* Task list *
1 – Transcribe the Alvarez passage word for word, starting with "(pronounced Al-vuh-rez-SAWR-us) Alvarezsaurus" and going on through "is A. calvoi.".
2 – Write the next part of the Alvarez passage, picking up after its last sentence.

* Quoted passage *
⁂

Luis Alvarez (1911-1988) was a physicist who, with his son Walter Alvarez (a geologist), hypothesized that the a huge asteroid hit Earth the Earth 65 million years ago, causing a mass extinction. The Alvarez Theory of Extinction is widely accepted. Luis Alvarez received a Nobel Prize in physics (1968) for his work on subatomic particles.
ALVAREZ THEORY OF EXTINCTION
This theory is that a large asteroid, meteor, or comet hit the Earth 65 million years ago, causing huge atmospheric and geologic disruptions, leading to a mass extinction which killed the dinosaurs and many other species.
(pronounced Al-vuh-rez-SAWR-us) Alvarezsaurus was a small, lightly-built, bird-like, bipedal theropod (a meat-eating dinosaur) that was about 6 feet (2 m) long, weighing roughly 20 kg. This fast runner had very long legs, long feet, very short arms, a long, s-shaped neck, and an extremely long, thin, flat tail. The tail was over half of the dinosaur's length. It had no ridges on its back, like most other theropods. It lived during the late Cretaceous period, 80 million years ago, in what is now Argentina. It and the family of Alvarezsaurids were named for the historian Don Gregorio Alvarez by José Bonaparte in 1991. The type species is A. calvoi.

⁂

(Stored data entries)
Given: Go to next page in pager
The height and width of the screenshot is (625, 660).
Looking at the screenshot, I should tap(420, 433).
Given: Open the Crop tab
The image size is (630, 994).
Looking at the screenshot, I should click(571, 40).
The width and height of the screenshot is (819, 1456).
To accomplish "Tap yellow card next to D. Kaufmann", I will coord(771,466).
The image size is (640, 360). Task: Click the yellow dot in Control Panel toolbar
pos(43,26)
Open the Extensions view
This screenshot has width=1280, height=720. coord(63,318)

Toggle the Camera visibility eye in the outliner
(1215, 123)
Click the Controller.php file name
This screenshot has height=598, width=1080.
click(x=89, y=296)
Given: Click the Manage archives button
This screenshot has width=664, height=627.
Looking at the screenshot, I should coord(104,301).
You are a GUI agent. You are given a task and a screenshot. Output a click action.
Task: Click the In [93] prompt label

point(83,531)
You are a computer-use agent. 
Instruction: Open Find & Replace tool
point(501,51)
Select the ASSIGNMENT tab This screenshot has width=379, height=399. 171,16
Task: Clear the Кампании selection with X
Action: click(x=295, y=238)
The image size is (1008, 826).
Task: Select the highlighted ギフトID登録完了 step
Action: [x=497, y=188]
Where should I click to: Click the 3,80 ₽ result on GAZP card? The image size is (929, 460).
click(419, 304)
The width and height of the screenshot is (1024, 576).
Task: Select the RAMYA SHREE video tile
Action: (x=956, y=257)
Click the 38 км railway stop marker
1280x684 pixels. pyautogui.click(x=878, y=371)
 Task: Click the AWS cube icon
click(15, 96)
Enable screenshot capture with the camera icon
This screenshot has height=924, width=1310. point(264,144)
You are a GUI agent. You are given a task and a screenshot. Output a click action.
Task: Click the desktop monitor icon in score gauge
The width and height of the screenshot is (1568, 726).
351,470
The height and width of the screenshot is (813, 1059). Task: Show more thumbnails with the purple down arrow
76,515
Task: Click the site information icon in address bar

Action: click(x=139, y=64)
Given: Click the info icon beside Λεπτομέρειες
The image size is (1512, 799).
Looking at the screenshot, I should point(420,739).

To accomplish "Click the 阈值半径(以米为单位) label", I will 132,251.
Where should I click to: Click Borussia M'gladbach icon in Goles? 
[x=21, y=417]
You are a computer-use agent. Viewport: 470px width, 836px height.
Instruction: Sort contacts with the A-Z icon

⁂

* Task-by-task results *
1 –
(pronounced Al-vuh-rez-SAWR-us) Alvarezsaurus was a small, lightly-built, bird-like, bipedal theropod (a meat-eating dinosaur) that was about 6 feet (2 m) long, weighing roughly 20 kg. This fast runner had very long legs, long feet, very short arms, a long, s-shaped neck, and an extremely long, thin, flat tail. The tail was over half of the dinosaur's length. It had no ridges on its back, like most other theropods. It lived during the late Cretaceous period, 80 million years ago, in what is now Argentina. It and the family of Alvarezsaurids were named for the historian Don Gregorio Alvarez by José Bonaparte in 1991. The type species is A. calvoi.

2 –
(pronounced al-wah-KEER-ee-a) Alwalkeria was a small, early theropod (a bipedal, meat-eating dinosaur). It lived during the late Triassic period, roughly 220 million years ago. An incomplete fossil was found in what is now India. It was named by Chatterjee and Creisler in 1994, honoring the British vertebrate paleontologist Alick D. Walker. The type species is A. maleriensis.
(pronounced AWL-shah-SAWR-us) Alxasaurus (meaning "Alxa [Desert of Inner Mongolia] lizard") was an advanced theropod (a meat-eating dinosaur) that was about 11.5-13 feet (3.5-4 m) long and weighed about 800-900 pounds (350 to 400 kg). This bipedal carnivore had long legs with clawed feet, relatively long arms, a long, s-shaped neck, a toothless beak, and a short tail. Alxasaurus was the most primitive therizinosauroid (bird-like asian theropods with unusual feet). It lived during the Cretaceous period, about 99 million years ago, in what is now Mongolia. It was named by paleontologists D. A. Russell and Dong in 1995. The type species is A. elesitaiensis.